More recent missing data procedures have become much more advanced and are available in many software programs such as SPSS, SAS and PRELIS (Acock, 2005).

These methods are based on maximum-likelihood procedures and are thus more sophisticated. These methods are advantageous in that they only assume the less demanding assumption of MAR. The general premise of these methods is that they examine the pattern of responses and thus substitute values based on the pattern of responses obtained from complete responses.

One such maximum likelihood method available in LISREL is the Expectation-Maximisation (EM) Algorithm. This procedure was first introduced by Dempster et al (1977) and heralded a fundamental shift away from the way statisticians viewed data.

Through the EM algorithm, researchers can use observed values as a basis for making assumptions about unobserved ones. EM forms a covariance matrix by assuming the distribution of the missing data cases and is an iterative procedure with two steps:

expectation and maximisation (Tabachnick and Fidell, 2007). The first step is the expectation stage where the conditional expectation of the missing data is found. These expectations are then replaced with the missing data. The second stage, maximisation

102

performs the maximum likelihood estimation and then when convergence is achieved the EM variance-covariance matrix can be saved as a separate data set.

For this research, the dataset was first explored to determine whether a pattern existed in the missing data. This is done using Little’s MCAR test (Tabachnick and Fidell, 2007).
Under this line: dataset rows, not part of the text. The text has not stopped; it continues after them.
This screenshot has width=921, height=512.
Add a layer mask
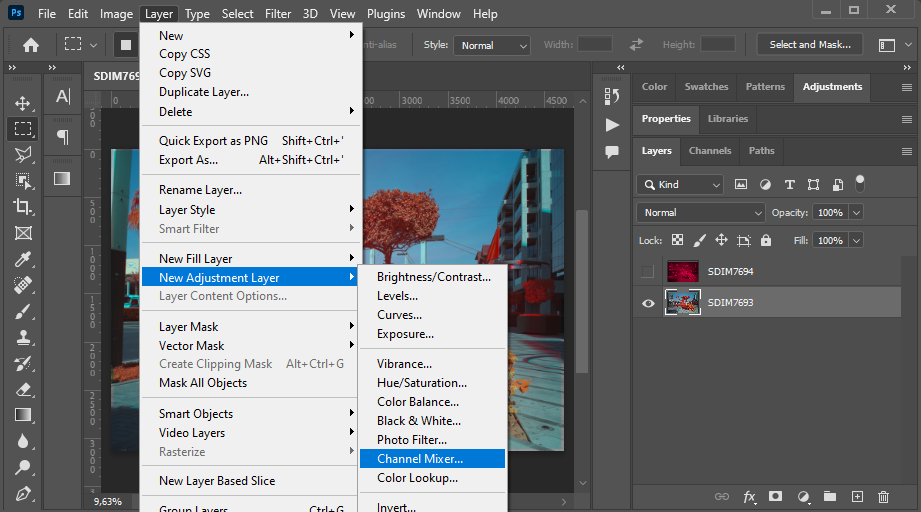[775, 496]
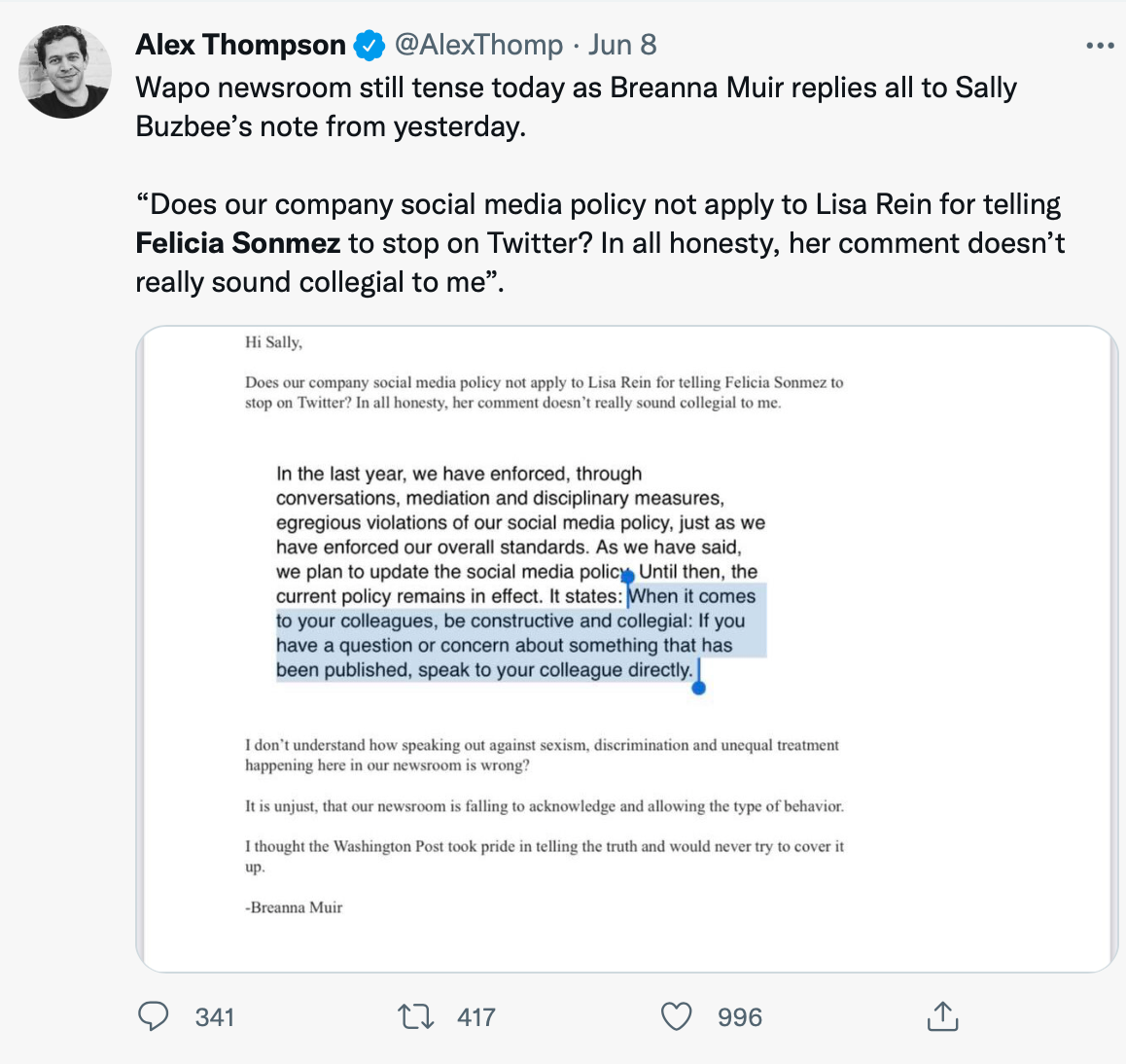Click the "-Breanna Muir" signature in the image
This screenshot has width=1126, height=1064.
tap(294, 907)
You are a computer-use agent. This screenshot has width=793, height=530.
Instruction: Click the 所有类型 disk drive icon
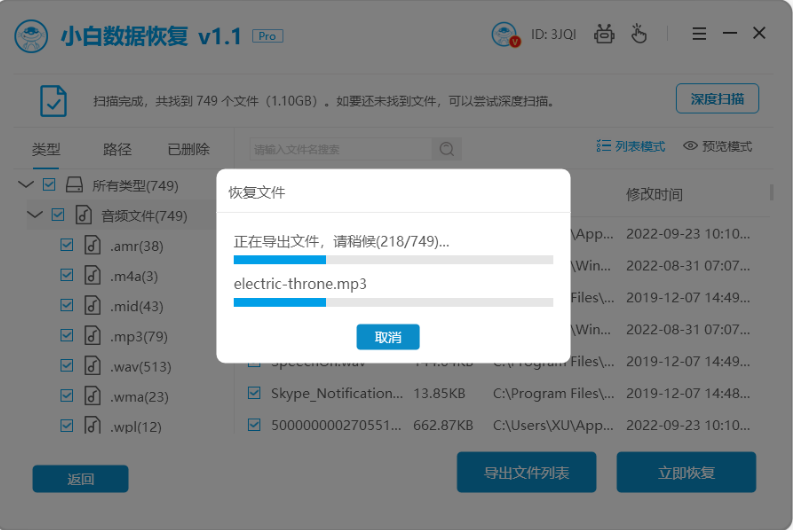(75, 185)
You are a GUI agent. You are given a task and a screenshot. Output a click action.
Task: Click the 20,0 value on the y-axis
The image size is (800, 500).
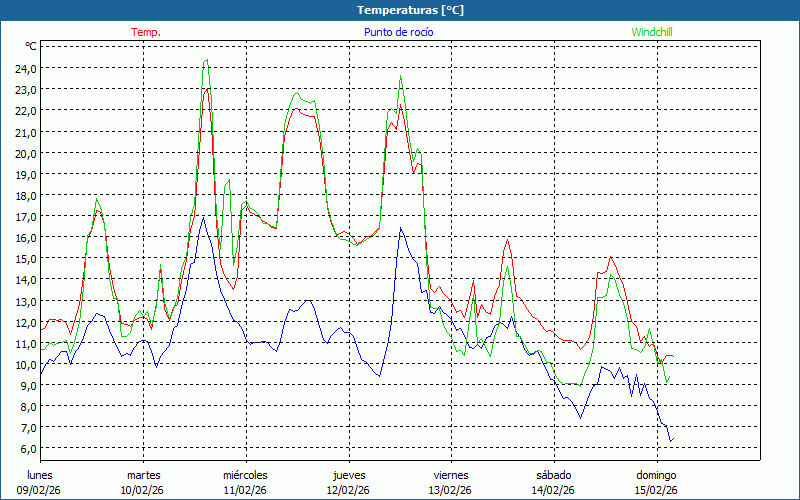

Little’s test examines the pattern of the missing data and provides a statistic, which if significant indicates that the data is missing completely at random. For the current dataset a Little’s statistic of 0.232 was found, signifying that the missing data pattern was indeed MCAR. Having a dataset where the missing data falls into the MCAR category is quite advantageous as it allows you to choose whichever missing data treatment you wish. The EM algorithm was chosen over more elementary techniques such as listwise and pairwise deletion, given its sophistication and ease of use in SPSS.